Task statement: Reproduce the material below word for word, starting with its first line and ending with the line containing "[x=240, y=135]", including both of those lines.

Extracted entries:
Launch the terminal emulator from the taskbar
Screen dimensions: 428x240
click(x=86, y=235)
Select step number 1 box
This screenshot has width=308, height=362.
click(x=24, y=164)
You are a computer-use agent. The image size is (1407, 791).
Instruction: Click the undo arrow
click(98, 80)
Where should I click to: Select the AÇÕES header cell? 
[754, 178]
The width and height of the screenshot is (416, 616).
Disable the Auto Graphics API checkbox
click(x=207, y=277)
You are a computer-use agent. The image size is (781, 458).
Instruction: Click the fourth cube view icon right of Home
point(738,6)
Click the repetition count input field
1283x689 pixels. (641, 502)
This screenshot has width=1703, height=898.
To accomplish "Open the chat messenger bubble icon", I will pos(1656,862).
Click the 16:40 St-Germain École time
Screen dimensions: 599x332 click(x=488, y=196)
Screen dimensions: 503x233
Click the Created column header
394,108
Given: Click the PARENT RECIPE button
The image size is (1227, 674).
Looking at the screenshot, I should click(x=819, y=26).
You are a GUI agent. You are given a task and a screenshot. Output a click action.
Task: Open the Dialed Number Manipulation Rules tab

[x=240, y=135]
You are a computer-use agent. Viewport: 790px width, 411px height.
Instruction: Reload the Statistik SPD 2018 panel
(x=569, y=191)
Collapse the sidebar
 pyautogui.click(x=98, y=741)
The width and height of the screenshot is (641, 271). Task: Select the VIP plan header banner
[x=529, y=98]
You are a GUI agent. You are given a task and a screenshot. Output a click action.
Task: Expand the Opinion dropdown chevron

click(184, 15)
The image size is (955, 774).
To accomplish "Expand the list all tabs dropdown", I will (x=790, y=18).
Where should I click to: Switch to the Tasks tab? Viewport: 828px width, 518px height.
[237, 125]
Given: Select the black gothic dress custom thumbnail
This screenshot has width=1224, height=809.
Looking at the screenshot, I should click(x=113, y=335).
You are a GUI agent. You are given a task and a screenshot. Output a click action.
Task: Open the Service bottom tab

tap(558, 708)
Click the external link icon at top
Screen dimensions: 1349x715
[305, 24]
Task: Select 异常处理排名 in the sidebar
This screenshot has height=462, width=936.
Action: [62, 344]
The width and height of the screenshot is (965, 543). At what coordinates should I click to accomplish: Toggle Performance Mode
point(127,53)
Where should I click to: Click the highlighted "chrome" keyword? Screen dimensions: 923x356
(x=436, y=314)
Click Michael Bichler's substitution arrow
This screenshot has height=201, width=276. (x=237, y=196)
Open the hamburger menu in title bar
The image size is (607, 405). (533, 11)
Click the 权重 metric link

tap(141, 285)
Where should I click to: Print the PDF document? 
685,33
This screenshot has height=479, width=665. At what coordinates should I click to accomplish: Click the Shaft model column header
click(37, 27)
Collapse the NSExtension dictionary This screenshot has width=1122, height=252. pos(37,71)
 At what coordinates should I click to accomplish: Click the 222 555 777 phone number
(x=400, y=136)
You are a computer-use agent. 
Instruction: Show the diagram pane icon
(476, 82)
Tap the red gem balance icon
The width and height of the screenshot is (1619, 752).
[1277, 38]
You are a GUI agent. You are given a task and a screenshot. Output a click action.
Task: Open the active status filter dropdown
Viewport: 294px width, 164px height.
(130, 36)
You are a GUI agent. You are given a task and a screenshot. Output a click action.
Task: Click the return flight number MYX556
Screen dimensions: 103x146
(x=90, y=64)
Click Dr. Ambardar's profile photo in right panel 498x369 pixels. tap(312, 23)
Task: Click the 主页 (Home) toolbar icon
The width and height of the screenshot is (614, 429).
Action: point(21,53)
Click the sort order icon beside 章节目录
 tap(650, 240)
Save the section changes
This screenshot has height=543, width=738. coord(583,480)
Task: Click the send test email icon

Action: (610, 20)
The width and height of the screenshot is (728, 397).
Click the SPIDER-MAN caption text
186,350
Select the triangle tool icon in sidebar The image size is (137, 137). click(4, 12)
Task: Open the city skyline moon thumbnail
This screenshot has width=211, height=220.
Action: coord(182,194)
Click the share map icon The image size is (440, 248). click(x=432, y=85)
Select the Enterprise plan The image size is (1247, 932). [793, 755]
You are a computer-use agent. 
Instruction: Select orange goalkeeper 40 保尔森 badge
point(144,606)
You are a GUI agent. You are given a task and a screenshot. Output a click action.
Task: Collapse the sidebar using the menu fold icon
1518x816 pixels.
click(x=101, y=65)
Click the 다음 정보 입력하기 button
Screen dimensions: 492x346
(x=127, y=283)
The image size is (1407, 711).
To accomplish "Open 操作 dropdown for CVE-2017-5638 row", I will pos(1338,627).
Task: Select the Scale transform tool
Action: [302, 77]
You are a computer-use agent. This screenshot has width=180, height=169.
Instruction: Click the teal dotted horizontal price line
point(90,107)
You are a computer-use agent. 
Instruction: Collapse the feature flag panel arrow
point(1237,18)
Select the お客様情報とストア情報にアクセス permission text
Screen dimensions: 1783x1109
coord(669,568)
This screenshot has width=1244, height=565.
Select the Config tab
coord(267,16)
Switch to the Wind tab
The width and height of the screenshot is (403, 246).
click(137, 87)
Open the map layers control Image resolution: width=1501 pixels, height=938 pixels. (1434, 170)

Right answer:
Launch the terminal emulator from the taskbar
Screen dimensions: 428x240
click(x=86, y=235)
Select step number 1 box
This screenshot has width=308, height=362.
click(x=24, y=164)
You are a computer-use agent. The image size is (1407, 791).
Instruction: Click the undo arrow
click(98, 80)
Where should I click to: Select the AÇÕES header cell? 
[754, 178]
The width and height of the screenshot is (416, 616).
Disable the Auto Graphics API checkbox
click(x=207, y=277)
You are a computer-use agent. The image size is (781, 458).
Instruction: Click the fourth cube view icon right of Home
point(738,6)
Click the repetition count input field
1283x689 pixels. (641, 502)
This screenshot has width=1703, height=898.
To accomplish "Open the chat messenger bubble icon", I will pos(1656,862).
Click the 16:40 St-Germain École time
Screen dimensions: 599x332 click(x=488, y=196)
Screen dimensions: 503x233
Click the Created column header
394,108
Given: Click the PARENT RECIPE button
The image size is (1227, 674).
Looking at the screenshot, I should click(x=819, y=26).
You are a GUI agent. You are given a task and a screenshot. Output a click action.
Task: Open the Dialed Number Manipulation Rules tab

[x=240, y=135]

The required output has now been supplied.